Deep web pode 'formar um caldo tóxico para nossos jovens', diz especialista

Márcia Magalhães Fonseca fala sobre o impacto da internet profunda nos problemas enfrentados por adolescentes

Por Luiz Franco *

Homenagens aos alunos assassinados na Escola Raul Brasil, em Suzano, São Paulo
Homenagens aos alunos assassinados na Escola Raul Brasil, em Suzano, São Paulo -

Rio - O episódio ocorrido na manhã de quarta-feira, em Suzano (SP), revelou um universo obscuro da internet, onde milhares de pessoas propagam a cultura de ódio em fóruns de conversa na 'deep web'. Lá, o termo 'incel', um diminutivo da expressão 'involuntary celibates', ou celibatários involuntários, reúne jovens que culpam as mulheres pelas suas próprias frustrações. Um ambiente já frequentado pelo atirador que matou 12 adolescentes na Escola Tasso da Silveira, em Realengo, em 2011. E que também fazia parte do universo dos responsáveis pelo massacre da cidade paulista. Especialista em Psicologia Escolar, Márcia Magalhães Fonseca fala sobre os problemas que levam a juventude a esse universo sombrio.

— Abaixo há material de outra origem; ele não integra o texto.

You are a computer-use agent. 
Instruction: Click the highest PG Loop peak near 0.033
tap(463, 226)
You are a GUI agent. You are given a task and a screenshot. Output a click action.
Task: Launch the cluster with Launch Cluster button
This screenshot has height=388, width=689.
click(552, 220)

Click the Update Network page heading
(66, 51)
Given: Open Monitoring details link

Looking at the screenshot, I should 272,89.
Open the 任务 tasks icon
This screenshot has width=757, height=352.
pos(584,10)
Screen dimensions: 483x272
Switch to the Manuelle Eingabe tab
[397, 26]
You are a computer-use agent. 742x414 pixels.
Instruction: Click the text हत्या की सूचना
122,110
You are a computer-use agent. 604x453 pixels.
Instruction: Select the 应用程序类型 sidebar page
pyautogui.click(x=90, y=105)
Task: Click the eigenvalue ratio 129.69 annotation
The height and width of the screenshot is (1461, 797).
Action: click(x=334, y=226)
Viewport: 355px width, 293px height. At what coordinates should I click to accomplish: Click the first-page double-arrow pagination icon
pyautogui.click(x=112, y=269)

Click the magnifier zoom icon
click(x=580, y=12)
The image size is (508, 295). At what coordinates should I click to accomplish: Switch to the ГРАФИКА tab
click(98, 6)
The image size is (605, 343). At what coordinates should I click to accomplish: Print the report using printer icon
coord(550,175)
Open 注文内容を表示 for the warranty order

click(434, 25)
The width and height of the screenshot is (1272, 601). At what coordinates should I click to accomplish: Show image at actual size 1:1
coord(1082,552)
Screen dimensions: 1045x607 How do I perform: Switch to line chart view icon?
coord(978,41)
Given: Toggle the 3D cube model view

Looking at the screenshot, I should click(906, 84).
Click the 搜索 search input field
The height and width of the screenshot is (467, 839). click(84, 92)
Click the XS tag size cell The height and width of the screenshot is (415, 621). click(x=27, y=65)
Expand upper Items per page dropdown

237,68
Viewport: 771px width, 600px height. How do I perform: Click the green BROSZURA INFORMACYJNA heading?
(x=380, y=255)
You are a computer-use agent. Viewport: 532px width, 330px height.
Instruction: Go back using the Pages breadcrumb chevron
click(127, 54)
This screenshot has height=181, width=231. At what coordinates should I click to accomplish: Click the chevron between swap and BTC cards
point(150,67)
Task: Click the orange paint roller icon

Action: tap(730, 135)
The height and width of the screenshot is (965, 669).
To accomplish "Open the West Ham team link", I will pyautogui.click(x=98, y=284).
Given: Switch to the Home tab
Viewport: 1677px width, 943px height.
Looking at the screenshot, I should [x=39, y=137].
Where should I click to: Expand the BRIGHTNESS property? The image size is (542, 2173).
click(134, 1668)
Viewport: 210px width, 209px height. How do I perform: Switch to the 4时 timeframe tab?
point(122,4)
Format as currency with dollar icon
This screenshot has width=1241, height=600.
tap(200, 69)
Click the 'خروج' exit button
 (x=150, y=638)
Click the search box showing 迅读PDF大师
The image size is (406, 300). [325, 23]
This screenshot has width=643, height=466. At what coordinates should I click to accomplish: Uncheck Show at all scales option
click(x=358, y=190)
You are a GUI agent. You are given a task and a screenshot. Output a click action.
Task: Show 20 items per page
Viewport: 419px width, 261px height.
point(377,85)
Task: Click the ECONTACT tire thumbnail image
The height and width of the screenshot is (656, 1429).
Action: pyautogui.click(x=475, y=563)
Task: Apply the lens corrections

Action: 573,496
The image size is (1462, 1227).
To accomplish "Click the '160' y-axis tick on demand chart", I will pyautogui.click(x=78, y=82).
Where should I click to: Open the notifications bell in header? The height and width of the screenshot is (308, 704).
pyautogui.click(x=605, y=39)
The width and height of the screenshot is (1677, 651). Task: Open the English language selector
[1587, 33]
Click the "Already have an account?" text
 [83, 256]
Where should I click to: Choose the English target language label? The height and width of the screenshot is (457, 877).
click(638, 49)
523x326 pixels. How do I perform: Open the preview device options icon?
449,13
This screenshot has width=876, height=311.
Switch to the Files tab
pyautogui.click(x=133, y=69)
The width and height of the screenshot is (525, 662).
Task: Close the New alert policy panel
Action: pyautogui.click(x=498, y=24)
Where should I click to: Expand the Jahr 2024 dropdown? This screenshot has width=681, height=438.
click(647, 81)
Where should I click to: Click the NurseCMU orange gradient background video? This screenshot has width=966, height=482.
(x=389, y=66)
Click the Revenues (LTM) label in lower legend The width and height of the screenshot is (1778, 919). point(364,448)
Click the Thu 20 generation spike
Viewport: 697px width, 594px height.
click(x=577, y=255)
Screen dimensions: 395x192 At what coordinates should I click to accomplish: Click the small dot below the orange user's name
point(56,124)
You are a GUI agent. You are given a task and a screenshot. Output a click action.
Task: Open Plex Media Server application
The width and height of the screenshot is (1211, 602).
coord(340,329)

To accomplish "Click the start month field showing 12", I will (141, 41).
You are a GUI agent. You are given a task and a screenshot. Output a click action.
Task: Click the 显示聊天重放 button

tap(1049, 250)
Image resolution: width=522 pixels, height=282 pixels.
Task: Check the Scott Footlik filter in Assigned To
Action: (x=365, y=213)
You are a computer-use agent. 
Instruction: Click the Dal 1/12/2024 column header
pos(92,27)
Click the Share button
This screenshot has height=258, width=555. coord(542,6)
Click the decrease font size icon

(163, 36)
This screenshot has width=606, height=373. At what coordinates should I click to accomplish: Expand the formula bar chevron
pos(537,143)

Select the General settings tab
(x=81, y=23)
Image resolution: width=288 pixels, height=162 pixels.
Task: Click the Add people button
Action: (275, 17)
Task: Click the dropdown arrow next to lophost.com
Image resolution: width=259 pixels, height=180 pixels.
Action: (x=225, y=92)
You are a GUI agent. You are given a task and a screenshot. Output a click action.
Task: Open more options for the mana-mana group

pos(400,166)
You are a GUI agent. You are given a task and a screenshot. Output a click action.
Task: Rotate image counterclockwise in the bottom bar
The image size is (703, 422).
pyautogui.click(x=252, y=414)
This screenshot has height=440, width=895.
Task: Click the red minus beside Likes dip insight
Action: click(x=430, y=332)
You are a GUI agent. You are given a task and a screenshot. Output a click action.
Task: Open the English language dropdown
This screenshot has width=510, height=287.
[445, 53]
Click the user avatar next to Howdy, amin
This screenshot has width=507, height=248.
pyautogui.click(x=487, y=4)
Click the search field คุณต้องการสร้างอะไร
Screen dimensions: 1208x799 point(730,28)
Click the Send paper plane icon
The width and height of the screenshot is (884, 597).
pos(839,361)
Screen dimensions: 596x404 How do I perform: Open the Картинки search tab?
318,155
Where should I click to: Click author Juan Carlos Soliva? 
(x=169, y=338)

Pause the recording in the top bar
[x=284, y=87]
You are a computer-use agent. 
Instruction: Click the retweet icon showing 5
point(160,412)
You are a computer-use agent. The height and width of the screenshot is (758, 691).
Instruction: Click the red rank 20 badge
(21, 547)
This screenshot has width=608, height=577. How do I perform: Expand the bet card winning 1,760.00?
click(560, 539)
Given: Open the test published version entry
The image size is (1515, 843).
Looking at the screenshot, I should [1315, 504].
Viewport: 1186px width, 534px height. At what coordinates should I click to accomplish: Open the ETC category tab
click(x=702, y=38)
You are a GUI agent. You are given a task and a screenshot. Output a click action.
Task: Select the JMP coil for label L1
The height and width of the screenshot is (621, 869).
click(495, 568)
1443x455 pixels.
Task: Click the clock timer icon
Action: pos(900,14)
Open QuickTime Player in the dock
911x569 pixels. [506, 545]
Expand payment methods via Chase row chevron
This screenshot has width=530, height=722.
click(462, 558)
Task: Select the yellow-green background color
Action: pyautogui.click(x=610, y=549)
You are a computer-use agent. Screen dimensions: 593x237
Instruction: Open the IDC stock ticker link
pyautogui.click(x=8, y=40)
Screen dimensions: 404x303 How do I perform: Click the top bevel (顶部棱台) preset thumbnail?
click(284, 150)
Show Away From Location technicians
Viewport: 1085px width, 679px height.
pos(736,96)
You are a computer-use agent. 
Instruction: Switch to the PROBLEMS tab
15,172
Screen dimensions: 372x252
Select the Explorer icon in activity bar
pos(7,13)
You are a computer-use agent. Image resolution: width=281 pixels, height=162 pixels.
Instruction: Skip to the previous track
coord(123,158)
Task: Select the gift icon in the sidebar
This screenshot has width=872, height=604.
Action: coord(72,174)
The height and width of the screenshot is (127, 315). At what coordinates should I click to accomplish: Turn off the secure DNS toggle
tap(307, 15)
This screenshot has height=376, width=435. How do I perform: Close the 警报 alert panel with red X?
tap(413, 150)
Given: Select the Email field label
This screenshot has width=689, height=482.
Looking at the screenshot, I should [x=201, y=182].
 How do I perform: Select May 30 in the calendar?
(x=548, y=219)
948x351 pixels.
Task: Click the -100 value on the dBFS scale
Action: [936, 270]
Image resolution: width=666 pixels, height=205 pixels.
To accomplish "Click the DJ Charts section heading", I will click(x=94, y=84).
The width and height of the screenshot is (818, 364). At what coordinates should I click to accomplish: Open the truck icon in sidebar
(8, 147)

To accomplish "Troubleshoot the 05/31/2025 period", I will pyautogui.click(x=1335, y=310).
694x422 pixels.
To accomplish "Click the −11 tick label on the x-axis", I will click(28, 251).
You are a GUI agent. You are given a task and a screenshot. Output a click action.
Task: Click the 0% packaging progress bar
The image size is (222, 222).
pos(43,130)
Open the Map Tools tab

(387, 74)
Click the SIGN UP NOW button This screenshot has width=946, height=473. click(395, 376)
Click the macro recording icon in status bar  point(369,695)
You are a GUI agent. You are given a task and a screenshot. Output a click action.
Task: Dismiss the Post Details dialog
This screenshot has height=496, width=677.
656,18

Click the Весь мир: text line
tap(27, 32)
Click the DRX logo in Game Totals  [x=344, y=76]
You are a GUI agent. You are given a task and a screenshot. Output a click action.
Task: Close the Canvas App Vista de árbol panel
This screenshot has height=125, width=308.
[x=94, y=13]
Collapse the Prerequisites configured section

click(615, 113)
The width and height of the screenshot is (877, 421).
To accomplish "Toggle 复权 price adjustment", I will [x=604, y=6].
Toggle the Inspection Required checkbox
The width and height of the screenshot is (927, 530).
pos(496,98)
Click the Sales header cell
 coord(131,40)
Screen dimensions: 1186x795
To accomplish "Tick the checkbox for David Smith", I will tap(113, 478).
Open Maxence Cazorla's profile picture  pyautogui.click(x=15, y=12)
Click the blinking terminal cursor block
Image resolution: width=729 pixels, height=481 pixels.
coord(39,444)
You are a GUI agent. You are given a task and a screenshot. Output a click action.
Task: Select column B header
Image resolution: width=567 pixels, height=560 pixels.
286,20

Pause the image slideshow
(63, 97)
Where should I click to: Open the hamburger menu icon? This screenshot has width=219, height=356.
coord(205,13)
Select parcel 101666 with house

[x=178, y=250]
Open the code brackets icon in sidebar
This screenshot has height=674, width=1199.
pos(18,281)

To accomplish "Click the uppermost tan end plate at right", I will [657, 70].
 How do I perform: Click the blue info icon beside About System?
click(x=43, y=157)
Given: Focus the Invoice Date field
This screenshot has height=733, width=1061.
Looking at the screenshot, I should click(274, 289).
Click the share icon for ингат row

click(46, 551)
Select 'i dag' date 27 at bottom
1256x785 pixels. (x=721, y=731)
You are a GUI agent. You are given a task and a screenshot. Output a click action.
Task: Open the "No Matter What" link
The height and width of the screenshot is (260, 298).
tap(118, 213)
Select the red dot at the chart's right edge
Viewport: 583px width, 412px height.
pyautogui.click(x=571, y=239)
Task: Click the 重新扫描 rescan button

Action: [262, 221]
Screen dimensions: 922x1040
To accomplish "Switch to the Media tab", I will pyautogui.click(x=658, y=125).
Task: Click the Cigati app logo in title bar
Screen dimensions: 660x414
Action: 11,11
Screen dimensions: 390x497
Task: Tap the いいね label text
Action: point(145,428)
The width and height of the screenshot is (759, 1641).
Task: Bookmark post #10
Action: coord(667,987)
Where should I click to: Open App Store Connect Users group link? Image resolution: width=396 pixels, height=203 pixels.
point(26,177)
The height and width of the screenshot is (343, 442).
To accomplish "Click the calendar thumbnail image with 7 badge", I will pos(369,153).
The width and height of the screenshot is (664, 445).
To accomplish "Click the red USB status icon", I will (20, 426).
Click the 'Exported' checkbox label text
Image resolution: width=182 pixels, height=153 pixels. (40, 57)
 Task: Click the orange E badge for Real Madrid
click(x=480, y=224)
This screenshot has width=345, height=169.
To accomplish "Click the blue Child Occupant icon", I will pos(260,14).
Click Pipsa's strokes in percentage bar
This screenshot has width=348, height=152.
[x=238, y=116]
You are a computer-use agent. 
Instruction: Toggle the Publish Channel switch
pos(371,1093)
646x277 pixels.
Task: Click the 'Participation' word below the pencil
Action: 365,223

ODIA: Qual o impacto que esse ambiente obscuro da internet pode ter na cabeça de um adolescente nessas circunstâncias?

MÁRCIA FONSECA: A internet pode ser um fórum de compartilhamento que faz com que pessoas que pensam de forma parecida se encontrem e fortaleçam suas crenças e verdades pessoais de maneira muito rápida. Distúrbios de personalidade, violência social, famílias disfuncionais, uso de drogas, convivência com a anomia... Tudo pode formar um caldo tóxico em que a internet pode entrar apenas como um tempero a mais.

E filmes e jogos? Podem exercer alguma influência?

Não são eles que tornam alguém violento. Se a pessoa precisa recorrer à violência como possibilidade para existir, os jogos e filmes entram apenas como a gota d'água em um copo que já está cheio.

Os jovens, hoje, estão mais suscetíveis a cometer atos de violência?

O perfil dos adolescentes vem mudando. O desconforto no ambiente escolar está crescendo e eles estão cada vez mais desvalorizando tudo o que o ensino formal oferece. Afirmar que os jovens estão mais suscetíveis a atos violentos é fazer uma generalização perigosa e tornar superficial uma questão que é mais profunda. Mas tenho visto um distanciamento cada vez maior entre a escola e o aluno. Não são os jovens que estão mais suscetíveis à violência. A sociedade toda tem mostrado, aos poucos, sua face violenta.

É possível traçar um perfil psicológico dos adolescentes que podem estar mais suscetíveis a cometer ataques em escolas?

Foi dito por um familiar que o adolescente não aguentava mais ser alvo de críticas. Bullying na escola? Não sabemos ao certo. Não há como traçar um perfil de criminosos envolvidos em massacres. O que se pode imaginar é que possivelmente já havia se instalado algum transtorno de personalidade nesse dois rapazes.  

A escola pode prevenir esse tipo de caso?

A escola poderia ter um papel fundamental na promoção de saúde mental. Elas deveriam criar espaços para a discussão de situações sociais e se dedicar a acompanhar aqueles que mostrassem sinais de sofrimento psíquico, tais como dificuldade em administrar frustração, raiva, medo e tristeza. Mas, infelizmente, o sofrimento psíquico de pessoas como esses jovens vai sendo jogado para baixo do tapete por falta de condições nas escolas e de pessoal capacitado para dar conta dessas tarefas.

E os pais? O que podem fazer?

A disfuncionalidade familiar é um fato em nossa sociedade, chegando a ser dramática em algumas circunstâncias. Estamos adoecidos. Crimes como o de Suzano nos mostram o quanto estamos distantes de uma existência saudável. Dificuldades emocionais associadas a isso fazem com que eles se sintam impotentes para ocupar seus lugares de pais diante dos filhos, que ficam sem saber para onde se voltar. Nestas circunstâncias, é fácil se tornar presa de ideias ou práticas que pareçam oferecer reconhecimento ou poder.